The ancient history of the Kalkaji temple of Delhi is surrounded by mystery. Although there are number of stories connected to this temple, one being that there were two demons who were slayed by goddess Durga at this place, the fact remains that the history of the temple remains obscure and relatively unknown. This temple is said to exist since Satya yuga, or the time mentioned in Vedic texts as the beginning of creation.
However, since the original temple was broken by the Mughal emperor Aurangzeb, the temple’s history also remained obscure since various evidences relating to the real truth were razed to the ground.
The prime characteristics of a goddess Sati Shaktipeeth is the existence of a goddess ‘Pinda’ that were formed at the time the body part fell on the ground. The most important association that the ‘Shakti pinda’ has is with the shivlinga that exists at each and every Shaktipeeth temple. This happened due to the decision that Lord Shiva had taken not to leave sati’s body and hence he remained himself in the form of a linga with every panda of sati. In all such temples, the shivlinga cannot be taken out of the Earth. Folklore and ancient scriptures state that the shivlinga extends towards “Patala”, the lower planetary system of the universe.
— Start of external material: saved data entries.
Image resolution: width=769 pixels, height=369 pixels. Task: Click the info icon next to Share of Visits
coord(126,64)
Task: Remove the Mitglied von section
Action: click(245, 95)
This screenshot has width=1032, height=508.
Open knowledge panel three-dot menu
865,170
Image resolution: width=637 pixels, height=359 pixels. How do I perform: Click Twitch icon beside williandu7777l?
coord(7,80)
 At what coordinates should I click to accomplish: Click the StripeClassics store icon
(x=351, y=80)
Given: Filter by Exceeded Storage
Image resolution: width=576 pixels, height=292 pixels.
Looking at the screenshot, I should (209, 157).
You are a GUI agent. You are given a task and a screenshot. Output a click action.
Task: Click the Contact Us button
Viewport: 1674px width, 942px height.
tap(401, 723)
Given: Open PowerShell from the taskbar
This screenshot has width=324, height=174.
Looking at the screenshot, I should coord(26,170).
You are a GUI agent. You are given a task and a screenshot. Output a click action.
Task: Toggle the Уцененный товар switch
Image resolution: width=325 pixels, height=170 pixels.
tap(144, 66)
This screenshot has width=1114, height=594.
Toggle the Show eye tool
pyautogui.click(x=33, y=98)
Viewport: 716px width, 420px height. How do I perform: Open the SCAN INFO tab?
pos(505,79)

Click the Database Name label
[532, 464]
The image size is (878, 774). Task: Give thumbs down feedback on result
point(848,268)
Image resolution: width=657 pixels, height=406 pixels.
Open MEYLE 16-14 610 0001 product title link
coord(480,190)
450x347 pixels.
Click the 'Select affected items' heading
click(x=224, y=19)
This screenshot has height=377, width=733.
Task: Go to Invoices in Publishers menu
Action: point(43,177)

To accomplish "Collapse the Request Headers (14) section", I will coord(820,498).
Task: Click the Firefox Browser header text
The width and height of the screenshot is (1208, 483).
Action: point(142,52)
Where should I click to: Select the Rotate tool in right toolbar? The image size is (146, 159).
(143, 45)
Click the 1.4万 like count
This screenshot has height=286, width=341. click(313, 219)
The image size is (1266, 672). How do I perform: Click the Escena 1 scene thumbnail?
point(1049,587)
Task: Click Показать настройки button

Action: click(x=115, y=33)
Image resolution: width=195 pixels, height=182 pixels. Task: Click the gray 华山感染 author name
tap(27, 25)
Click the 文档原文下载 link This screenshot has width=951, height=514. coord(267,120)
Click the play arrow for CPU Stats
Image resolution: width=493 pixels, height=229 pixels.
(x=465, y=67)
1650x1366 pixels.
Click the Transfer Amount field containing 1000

This became evident at a time when the slave dynasty ruled Delhi and an order was passed to remove the shivlinga from its present place. However hard did they try the shivlinga did not budge. It is said that the then muslim saint Hazrat Nizamuddin Auliya was called there and when he informed the emperor that the shivlinga cannot be moved, that finally the emperor found out another way to make a passageway.
Also, each Shaktipeeth temple is associated with a Bhairav Nath Temple, or a ‘Kshetrapal’, meaning the Bhairav who looks after that particular area of the Shaktipeeth. Lord Shiva had himself appointed a Bhairav or his Gana at each of the Sati temples in order to protect them from all evil influences. So is also the case with the Kalkaji temple with the Kshetrapal Bhairav temple being a few hundred meters away.
Most importantly, all sati temples are located on a mountaineous location. The Kalkaji temple is also located at the Suryakoot mount in the Aravalli range. However, the time when Mughal emperor Aurangzeb gave orders to demolish the temple the major evidences to the real history of the temple were destroyed. And the time after about 80 years when the Marathas reconstructed the temple, the pujaris happened to attain the status of the owners in due course of time.
In the process, the offerings to the goddess in terms of gold, silver and money are not utilized for the upkeep or the maintenance of the temple. This is primarily because there is no temple trust at present, no strong room to safeguard the offerings. There is a great need and scope for the temple cleanliness, dharamshalas, gardens, civic amenities, old age home and women shelters.
The facts that prove the Kalkaji temple as a Sati Shaktipeeth shall eliminate all ownership issues, and the formation of a temple trust shall bring back the glory of the temple that all the rich Hindu temple trusts possess.